- **YOUR ASSIGNMENT**
Each record below is to be restated word for word.
---------------
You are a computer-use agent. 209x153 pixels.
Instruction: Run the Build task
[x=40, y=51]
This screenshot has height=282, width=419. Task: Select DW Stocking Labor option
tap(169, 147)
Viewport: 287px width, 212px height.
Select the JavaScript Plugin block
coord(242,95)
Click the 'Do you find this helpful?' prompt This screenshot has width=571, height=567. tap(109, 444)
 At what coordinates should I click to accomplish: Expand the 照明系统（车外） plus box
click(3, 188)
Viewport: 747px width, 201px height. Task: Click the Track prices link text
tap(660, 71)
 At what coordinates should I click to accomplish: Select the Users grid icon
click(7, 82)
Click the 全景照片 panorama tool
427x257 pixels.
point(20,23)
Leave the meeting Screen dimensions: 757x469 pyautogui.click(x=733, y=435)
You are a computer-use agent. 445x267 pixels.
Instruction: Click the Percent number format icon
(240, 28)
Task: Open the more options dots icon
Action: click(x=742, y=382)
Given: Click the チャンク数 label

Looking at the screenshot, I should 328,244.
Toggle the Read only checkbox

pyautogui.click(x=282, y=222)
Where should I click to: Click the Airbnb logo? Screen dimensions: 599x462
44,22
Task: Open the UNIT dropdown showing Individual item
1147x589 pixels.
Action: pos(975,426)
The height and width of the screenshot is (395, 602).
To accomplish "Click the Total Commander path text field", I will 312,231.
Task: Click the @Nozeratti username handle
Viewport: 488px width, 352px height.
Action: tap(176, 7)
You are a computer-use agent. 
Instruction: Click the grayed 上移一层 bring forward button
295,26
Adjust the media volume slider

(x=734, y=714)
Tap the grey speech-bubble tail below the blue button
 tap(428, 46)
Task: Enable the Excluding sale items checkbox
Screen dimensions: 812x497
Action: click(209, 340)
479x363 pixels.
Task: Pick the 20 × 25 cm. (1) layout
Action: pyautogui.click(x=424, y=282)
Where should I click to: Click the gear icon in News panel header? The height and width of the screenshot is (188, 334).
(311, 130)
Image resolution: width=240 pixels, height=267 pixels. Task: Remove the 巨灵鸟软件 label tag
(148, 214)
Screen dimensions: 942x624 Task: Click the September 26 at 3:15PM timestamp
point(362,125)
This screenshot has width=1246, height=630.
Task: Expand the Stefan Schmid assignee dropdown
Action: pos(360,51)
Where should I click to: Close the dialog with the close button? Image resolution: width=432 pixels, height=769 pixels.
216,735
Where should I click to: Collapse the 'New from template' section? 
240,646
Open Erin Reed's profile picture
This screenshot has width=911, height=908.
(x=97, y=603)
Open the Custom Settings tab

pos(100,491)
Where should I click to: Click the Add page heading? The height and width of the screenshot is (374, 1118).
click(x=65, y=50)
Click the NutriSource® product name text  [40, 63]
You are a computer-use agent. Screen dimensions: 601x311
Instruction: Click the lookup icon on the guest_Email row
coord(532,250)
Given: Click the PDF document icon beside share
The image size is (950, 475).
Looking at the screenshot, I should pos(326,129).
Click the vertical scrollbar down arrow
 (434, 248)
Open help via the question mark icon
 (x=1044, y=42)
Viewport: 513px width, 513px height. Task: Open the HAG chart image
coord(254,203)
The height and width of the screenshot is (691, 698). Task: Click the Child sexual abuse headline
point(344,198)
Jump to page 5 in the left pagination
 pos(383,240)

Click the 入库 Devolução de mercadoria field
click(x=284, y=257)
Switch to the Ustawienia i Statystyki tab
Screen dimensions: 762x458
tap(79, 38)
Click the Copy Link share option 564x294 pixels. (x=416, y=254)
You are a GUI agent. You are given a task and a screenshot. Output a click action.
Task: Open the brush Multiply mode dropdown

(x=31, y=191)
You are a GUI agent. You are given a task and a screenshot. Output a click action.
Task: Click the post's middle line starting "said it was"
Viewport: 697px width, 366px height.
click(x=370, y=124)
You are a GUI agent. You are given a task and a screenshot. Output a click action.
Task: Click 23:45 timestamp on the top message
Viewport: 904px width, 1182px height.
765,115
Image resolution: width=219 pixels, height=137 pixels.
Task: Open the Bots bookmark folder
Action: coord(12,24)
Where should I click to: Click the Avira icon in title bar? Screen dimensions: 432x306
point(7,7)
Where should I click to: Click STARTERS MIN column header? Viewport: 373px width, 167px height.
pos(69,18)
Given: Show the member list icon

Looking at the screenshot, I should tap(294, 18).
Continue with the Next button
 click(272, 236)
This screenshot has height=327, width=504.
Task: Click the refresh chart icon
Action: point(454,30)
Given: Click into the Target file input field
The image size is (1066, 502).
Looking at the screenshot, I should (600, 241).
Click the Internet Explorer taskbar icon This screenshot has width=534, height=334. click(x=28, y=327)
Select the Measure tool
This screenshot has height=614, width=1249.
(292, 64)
---------------
- **YOUR SOLUTION**
You are a computer-use agent. 209x153 pixels.
Instruction: Run the Build task
[x=40, y=51]
This screenshot has height=282, width=419. Task: Select DW Stocking Labor option
tap(169, 147)
Viewport: 287px width, 212px height.
Select the JavaScript Plugin block
coord(242,95)
Click the 'Do you find this helpful?' prompt This screenshot has width=571, height=567. tap(109, 444)
 At what coordinates should I click to accomplish: Expand the 照明系统（车外） plus box
click(3, 188)
Viewport: 747px width, 201px height. Task: Click the Track prices link text
tap(660, 71)
 At what coordinates should I click to accomplish: Select the Users grid icon
click(7, 82)
Click the 全景照片 panorama tool
427x257 pixels.
point(20,23)
Leave the meeting Screen dimensions: 757x469 pyautogui.click(x=733, y=435)
You are a computer-use agent. 445x267 pixels.
Instruction: Click the Percent number format icon
(240, 28)
Task: Open the more options dots icon
Action: click(x=742, y=382)
Given: Click the チャンク数 label

Looking at the screenshot, I should 328,244.
Toggle the Read only checkbox

pyautogui.click(x=282, y=222)
Where should I click to: Click the Airbnb logo? Screen dimensions: 599x462
44,22
Task: Open the UNIT dropdown showing Individual item
1147x589 pixels.
Action: pos(975,426)
The height and width of the screenshot is (395, 602).
To accomplish "Click the Total Commander path text field", I will 312,231.
Task: Click the @Nozeratti username handle
Viewport: 488px width, 352px height.
Action: tap(176, 7)
You are a computer-use agent. 
Instruction: Click the grayed 上移一层 bring forward button
295,26
Adjust the media volume slider

(x=734, y=714)
Tap the grey speech-bubble tail below the blue button
 tap(428, 46)
Task: Enable the Excluding sale items checkbox
Screen dimensions: 812x497
Action: click(209, 340)
479x363 pixels.
Task: Pick the 20 × 25 cm. (1) layout
Action: pyautogui.click(x=424, y=282)
Where should I click to: Click the gear icon in News panel header? The height and width of the screenshot is (188, 334).
(311, 130)
Image resolution: width=240 pixels, height=267 pixels. Task: Remove the 巨灵鸟软件 label tag
(148, 214)
Screen dimensions: 942x624 Task: Click the September 26 at 3:15PM timestamp
point(362,125)
This screenshot has width=1246, height=630.
Task: Expand the Stefan Schmid assignee dropdown
Action: pos(360,51)
Where should I click to: Close the dialog with the close button? Image resolution: width=432 pixels, height=769 pixels.
216,735
Where should I click to: Collapse the 'New from template' section? 
240,646
Open Erin Reed's profile picture
This screenshot has width=911, height=908.
(x=97, y=603)
Open the Custom Settings tab

pos(100,491)
Where should I click to: Click the Add page heading? The height and width of the screenshot is (374, 1118).
click(x=65, y=50)
Click the NutriSource® product name text  [40, 63]
You are a computer-use agent. Screen dimensions: 601x311
Instruction: Click the lookup icon on the guest_Email row
coord(532,250)
Given: Click the PDF document icon beside share
The image size is (950, 475).
Looking at the screenshot, I should pos(326,129).
Click the vertical scrollbar down arrow
 (434, 248)
Open help via the question mark icon
 (x=1044, y=42)
Viewport: 513px width, 513px height. Task: Open the HAG chart image
coord(254,203)
The height and width of the screenshot is (691, 698). Task: Click the Child sexual abuse headline
point(344,198)
Jump to page 5 in the left pagination
 pos(383,240)

Click the 入库 Devolução de mercadoria field
click(x=284, y=257)
Switch to the Ustawienia i Statystyki tab
Screen dimensions: 762x458
tap(79, 38)
Click the Copy Link share option 564x294 pixels. (x=416, y=254)
You are a GUI agent. You are given a task and a screenshot. Output a click action.
Task: Open the brush Multiply mode dropdown

(x=31, y=191)
You are a GUI agent. You are given a task and a screenshot. Output a click action.
Task: Click the post's middle line starting "said it was"
Viewport: 697px width, 366px height.
click(x=370, y=124)
You are a GUI agent. You are given a task and a screenshot. Output a click action.
Task: Click 23:45 timestamp on the top message
Viewport: 904px width, 1182px height.
765,115
Image resolution: width=219 pixels, height=137 pixels.
Task: Open the Bots bookmark folder
Action: coord(12,24)
Where should I click to: Click the Avira icon in title bar? Screen dimensions: 432x306
point(7,7)
Where should I click to: Click STARTERS MIN column header? Viewport: 373px width, 167px height.
pos(69,18)
Given: Show the member list icon

Looking at the screenshot, I should tap(294, 18).
Continue with the Next button
 click(272, 236)
This screenshot has height=327, width=504.
Task: Click the refresh chart icon
Action: point(454,30)
Given: Click into the Target file input field
The image size is (1066, 502).
Looking at the screenshot, I should (600, 241).
Click the Internet Explorer taskbar icon This screenshot has width=534, height=334. click(x=28, y=327)
Select the Measure tool
This screenshot has height=614, width=1249.
(292, 64)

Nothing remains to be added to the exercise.